Libros, lecturas

February 21, 2012

A propósito de la Feria del Libro, me he dado cuenta de que muchos blogueros somos lectores de larga data. Yo empecé a los cuatro años y no he parado. Ni los juegos de computadora, ni las series de televisión me han quitado el gusto de un libro. Se me hace la boca agua con esos lectores electrónicos que la pantalla no se hace invisible bajo la claridad del sol, porque tengo un montón de libros en formato digital, y me fastidia bastante leer en la pc; estar horas sentada casi en la misma postura, pero no queda más remedio.

También tengo un cuartico lleno de libros de piso a techo, (mi marido es escritor) y eso que hemos hecho sucesivas donaciones y en una época vendimos lo mejor de nuestra biblioteca –muy mal vendido por cierto– para comer. Pero sentarme con un libro cuando la casa está tranquila, me encanta. Ahora mismo estoy con El paraíso en la otra esquina de Vargas Llosa. No se fijen en el pedigrí del Nobel; leo de todo y he leído mucho libro olvidable. En la infancia heredé de mis hermanos unos libros anaranjados de tapa dura de la editorial Billiken, mis padres me regalaban por cualquier motivo, un libro. Salgari, Verne, Memorias del Club Pickwick, La expedición de la Kon Tiki, Mujercitas, Tom Sawyer, Un paseo por la casa.

Me inscribí en la sala juvenil de la Biblioteca Nacional y todas las semanas sacaba un libro. Estaba en la primaria y yo solita iba de ida y vuelta en la desaparecida ruta 119, sin la sobreprotección paterna que se ve ahora. Alterné Corín Tellado y Clark Carrados con Los Miserables y Anna Karenina en las vacaciones escolares en que terminé la primaria. Durante la secundaria me dio por Agatha Christie, Conan Doyle y Poe, y aquellas ediciones Dragón con su formato largo y estrecho que devoré. Por esa época leí A sangre fría, Cien años… y ¡Rayuela!, que no entendí para nada.
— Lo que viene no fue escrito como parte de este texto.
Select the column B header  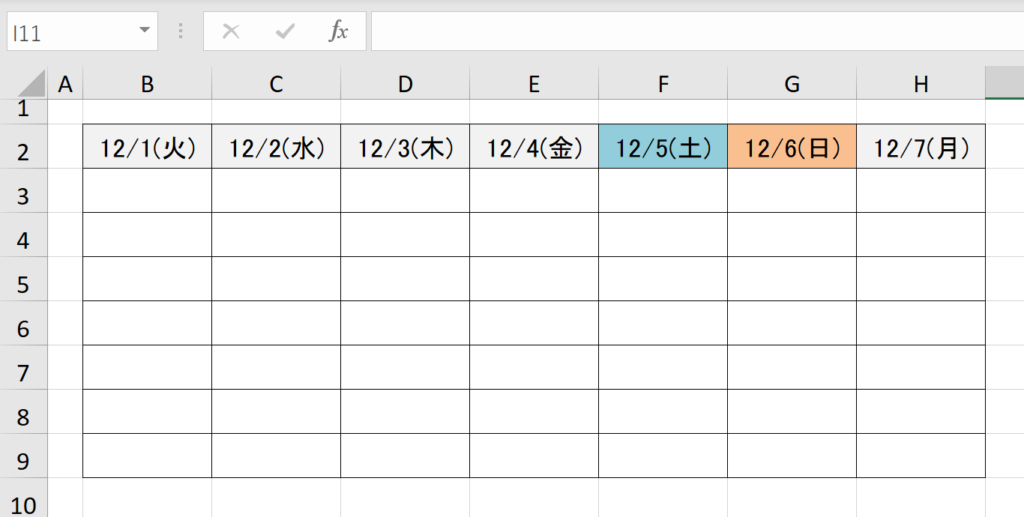pos(147,85)
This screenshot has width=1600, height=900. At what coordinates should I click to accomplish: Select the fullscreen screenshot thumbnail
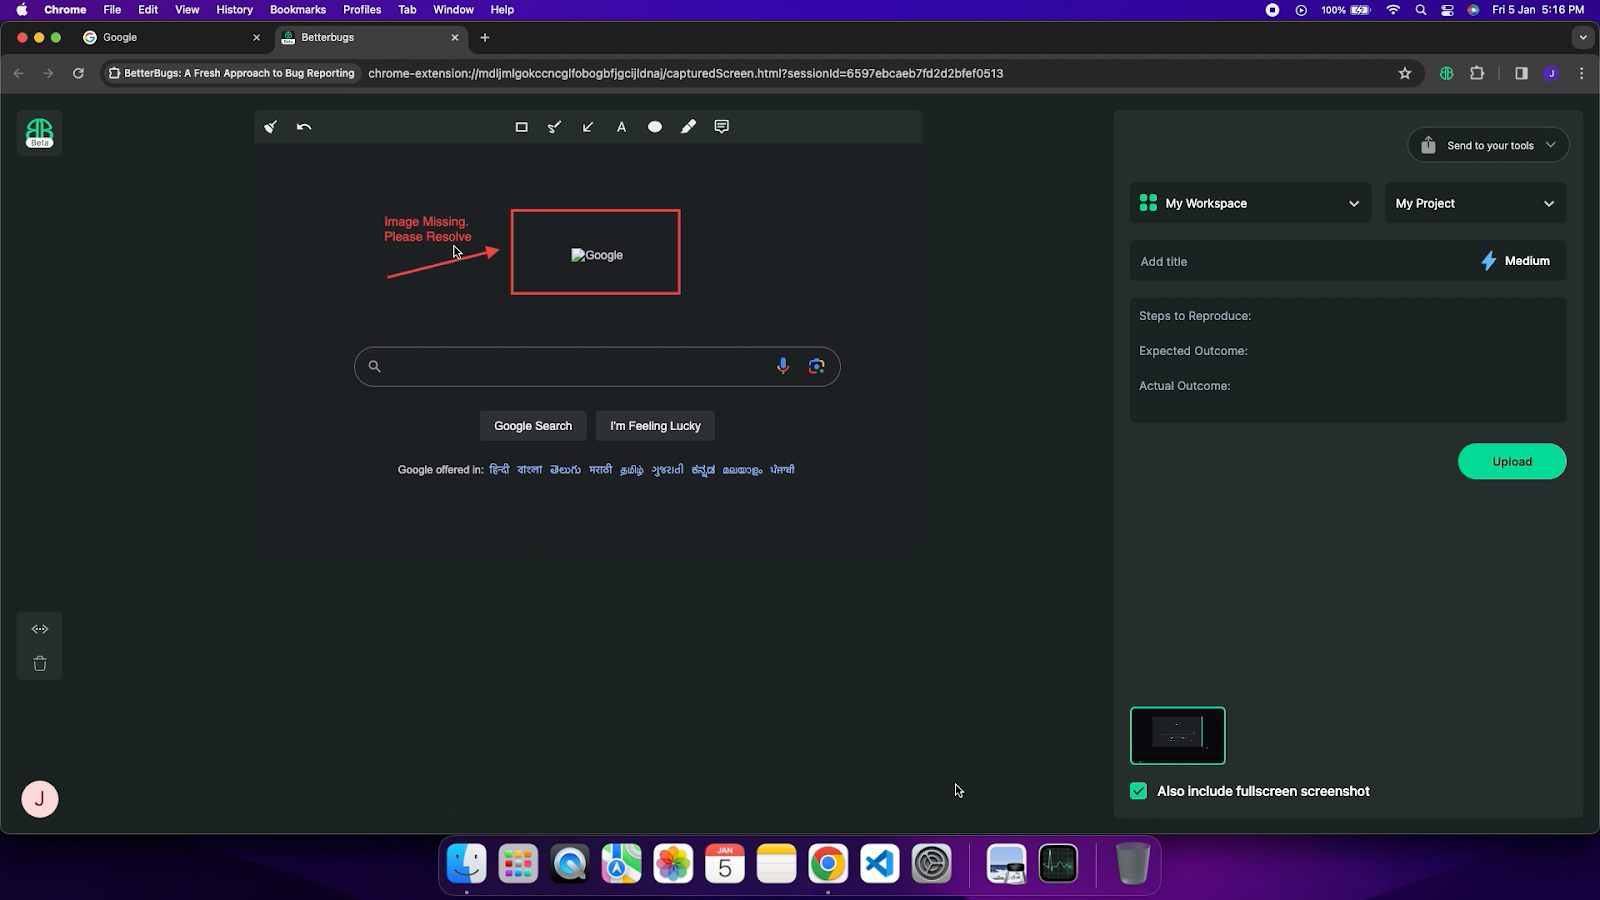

Pero hay libros que por razones diversas son inolvidables. Una novela de ciencia ficción de la época soviética llamada El país de espuma me encantó, tanto, que cuando visité El Ermitage traté de hacerme entender sin éxito para llegar hasta la talla que da origen a la trama de la novela. No he querido leerla de nuevo, porque fue una lectura de juventud a la que quizás ahora le encontraría un montón de defectos. Los tres mosqueteros, que me trajeron los Reyes en 1966, una edición preciosa empastada y grande con ilustraciones en blanco y negro. De joven me caían en préstamo y para leer contra reloj títulos como El Padrino, Chacal, Papillon, pero la literatura clásica estaba en los libreros de mi casa, y entre bestseller y bestseller, mejoré mis lecturas.

A la poesía llegué tarde pero fue bueno para mí porque me permitió “digerirla”, lo que hago es que intercalo entre un bloque de narrativa, algo de poesía. Casarme con un escritor también resultó una ventaja. Nuestro castigo es un hijo que apenas lee.

Luego de tanto hedonismo, les digo los diez libros que me llevaría a una isla desierta.

Los tres mosqueteros-La isla misteriosa-El rojo y el negro-Conversación en la Catedral-El sonido y la furia-El tambor de hojalata-Poesía Completa de Vallejo-Mil y una noches-Decadencia y caída de casi todo el mundo-La guerra y la paz.

Y seguro en la isla lamento alguno que olvidé.